**EXERCISE DETAILS**
Set out word for word the line that contains "How do I perform: Click" and each line after it, through the end of the data below, but exclude the pictures.

╭─ DATA TO EXAMINE

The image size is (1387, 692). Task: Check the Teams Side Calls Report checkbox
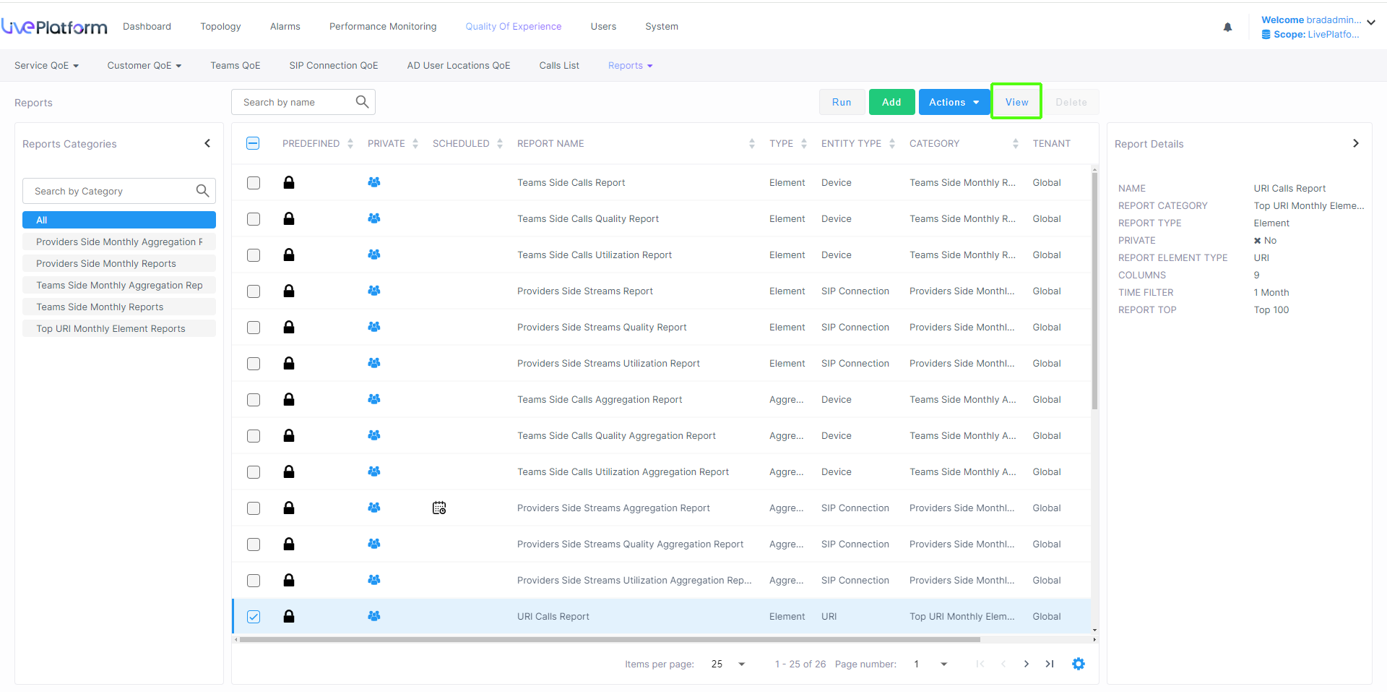254,183
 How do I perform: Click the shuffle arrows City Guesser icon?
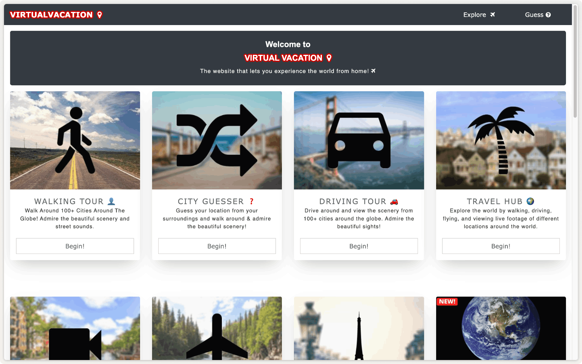pyautogui.click(x=217, y=140)
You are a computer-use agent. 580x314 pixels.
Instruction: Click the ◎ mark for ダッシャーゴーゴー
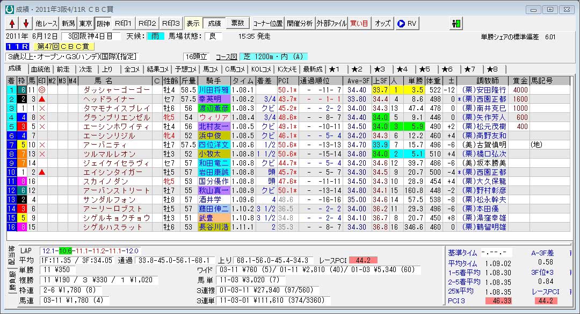(x=42, y=90)
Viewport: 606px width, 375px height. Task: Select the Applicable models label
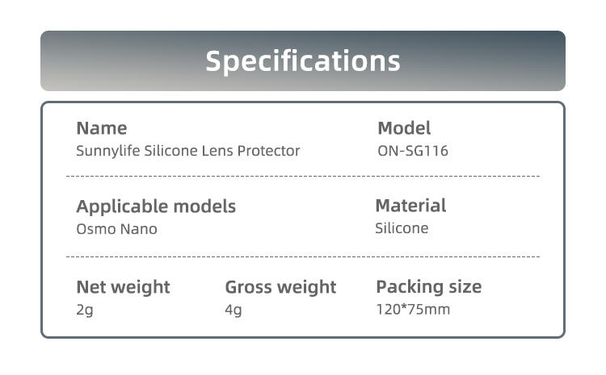pos(156,206)
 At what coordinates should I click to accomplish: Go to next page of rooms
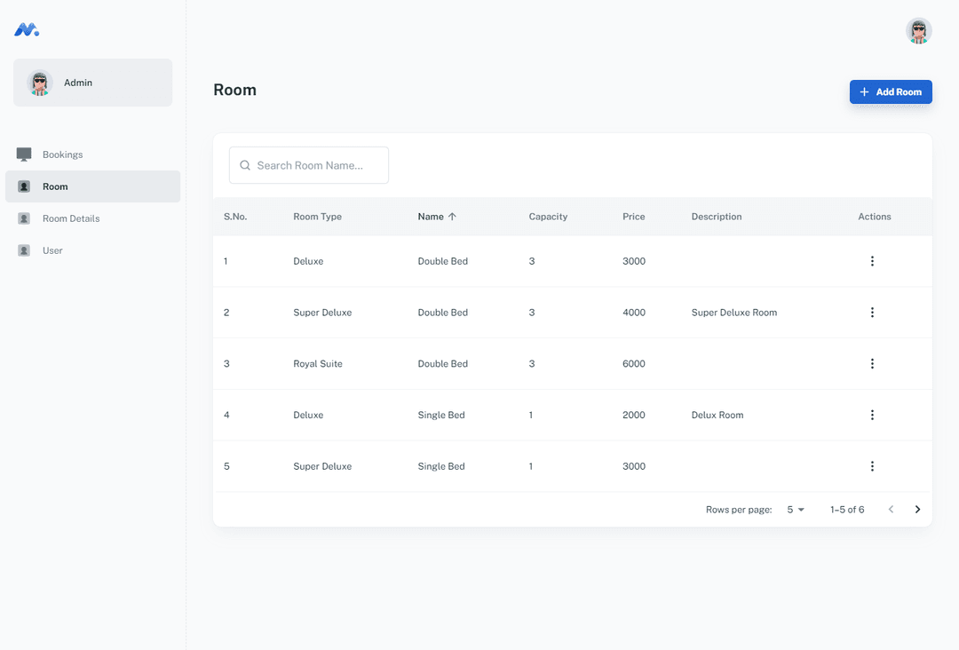(x=917, y=510)
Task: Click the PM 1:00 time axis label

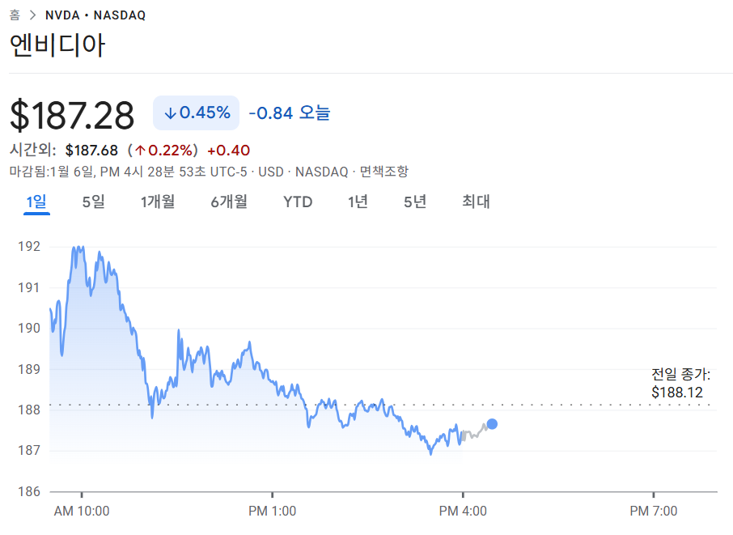Action: (272, 511)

╰─

**ANSWER SPACE**
 How do I perform: Click the shuffle arrows City Guesser icon?
pyautogui.click(x=217, y=140)
You are a computer-use agent. 580x314 pixels.
Instruction: Click the ◎ mark for ダッシャーゴーゴー
(x=42, y=90)
Viewport: 606px width, 375px height. Task: Select the Applicable models label
pos(156,206)
 At what coordinates should I click to accomplish: Go to next page of rooms
(x=917, y=510)
Task: Click the PM 1:00 time axis label

Action: (272, 511)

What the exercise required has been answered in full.